Jodie Foster recently complained that Gen Z is ‘really annoying’ to work with because they don’t show up until 10:30am or use proper grammar – but now the Oscar-winning actress has admitted she wishes she had a certain trait the younger generation when she started.

During a Hollywood reporter during the roundtable discussion, she revealed that the one thing she wishes she had known at the start of her career was that “you can say no.”

“For whatever reason, when I was young, I didn’t know I could say no,” says the 61-year-old Real detective Star said before praising the newest class of employees.

“That’s the good thing about this new generation; they feel very comfortable saying no,” she added. “Very, very good at setting boundaries and saying, ‘I don’t like that’ and ‘I want to do this.’ And I didn’t know that was possible when I was young.”

She sat next to stars Brie Larson, Jennifer Aniston, Nicole Kidman, Sofía Vergara, Naomi Watts and Anna Sawai, who nodded in agreement.

Nicole Kidman on “finding a compromise with your manager”

It’s all great to have the confidence to respond to your employer’s demands, but without the support of your boss, speaking out may have little impact – or worse, it could damage your career prospects.

As Kidman noted, “You need the support when you say no from the others and say, ‘Yes, that’s fine.'”

“That’s the beauty of when you’re in a position to produce energy, wherever you go, we have to listen to this, we have to honor this, and we have to change the way we do something,” the Prime Minister said.

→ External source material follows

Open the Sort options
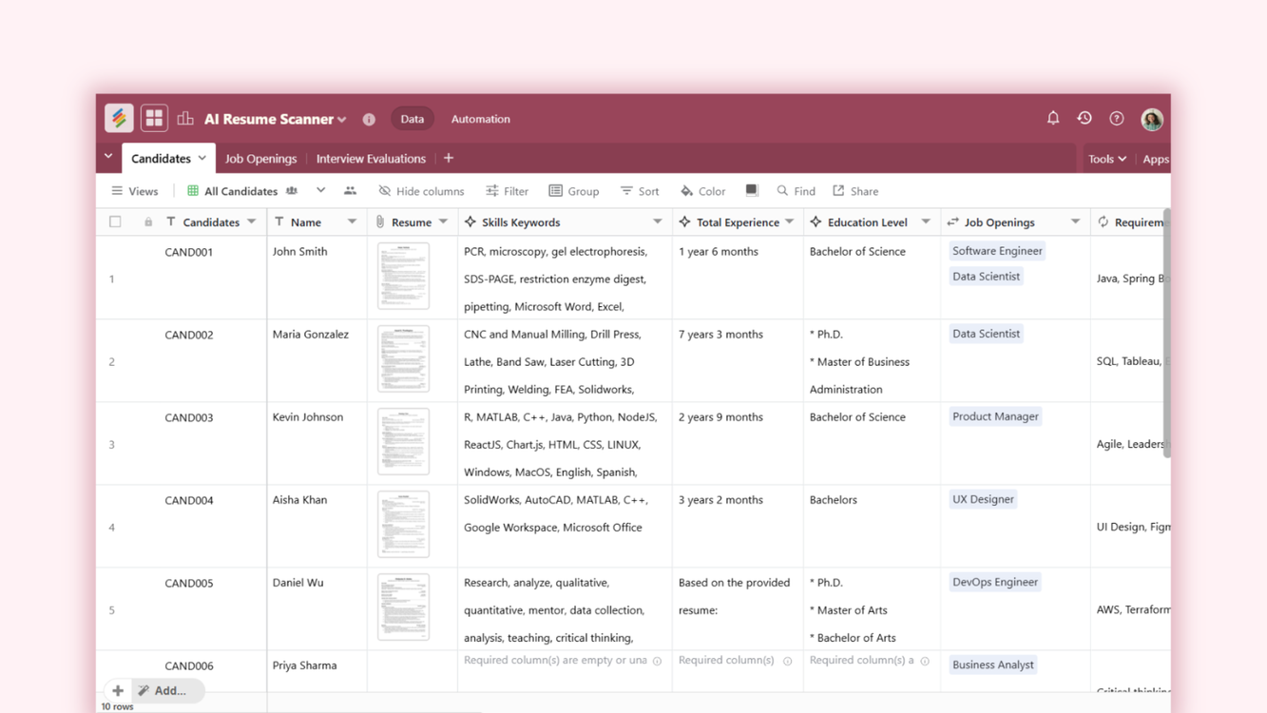Screen dimensions: 1267x713 tap(640, 191)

Moulin Rouge star added. “That’s an incredible position to be able to operate from.”

Rather than outright refusing to complete tasks, you may find more success if you try to find a compromise with your manager.

“There’s always a solution, but of course the bosses don’t want to hear no,” Aniston agreed.

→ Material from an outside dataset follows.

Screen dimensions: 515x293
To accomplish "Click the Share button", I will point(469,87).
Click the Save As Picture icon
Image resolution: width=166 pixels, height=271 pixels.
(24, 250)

Not all bosses will agree that saying “no” is a good career move

While Foster praised Generation Z’s ability to express their boundaries, the very same trait has generally brought a negative stigma for the generation.

Just last month, a CEO voiced complaints about Generation Z when a young job candidate refused to do a 90-minute task because it “seemed like a lot of work.”

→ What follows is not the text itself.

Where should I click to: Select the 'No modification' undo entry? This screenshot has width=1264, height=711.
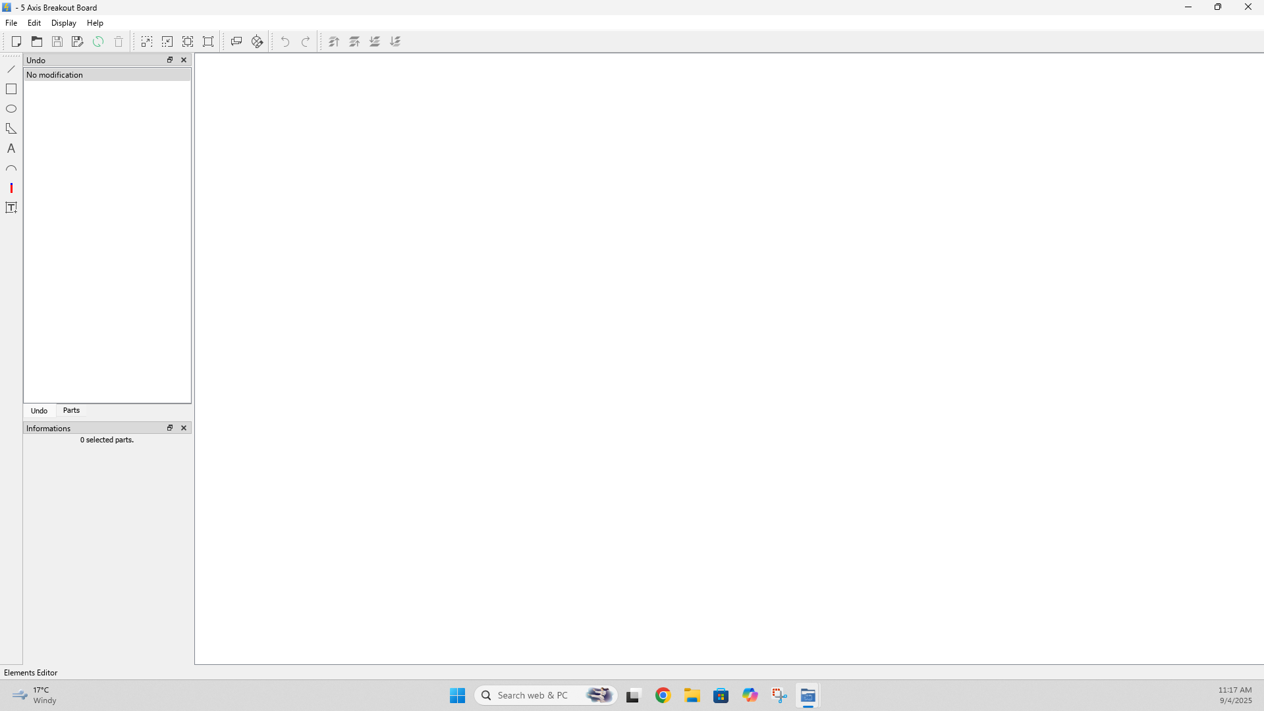point(55,75)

Meanwhile, prosecutor turned reality star Judge Judy said young workers’ track record of resisting overtime could destroy their careers.

“You only get a bad rap if you deserve it… When you have a bunch of kids entering the workforce saying, ‘I don’t like working after four o’clock,’ ‘I don’t work on Saturdays,’ ‘Sunday is football.’

“Well, if you want to be successful at what you do, you have to be there first thing in the morning and close the shop. Someone will notice.”

Recent research from Resume Genius also shows that 45% of employers find Gen Z to be the most difficult generation to work with, while 50% of Gen Z hiring managers agree with this sentiment.

But with stress and burnout among workers rising rapidly and mothers still punished heavily by traditional work norms, researchers predicted that the youngest generation of workers could “transform workplaces for the better.”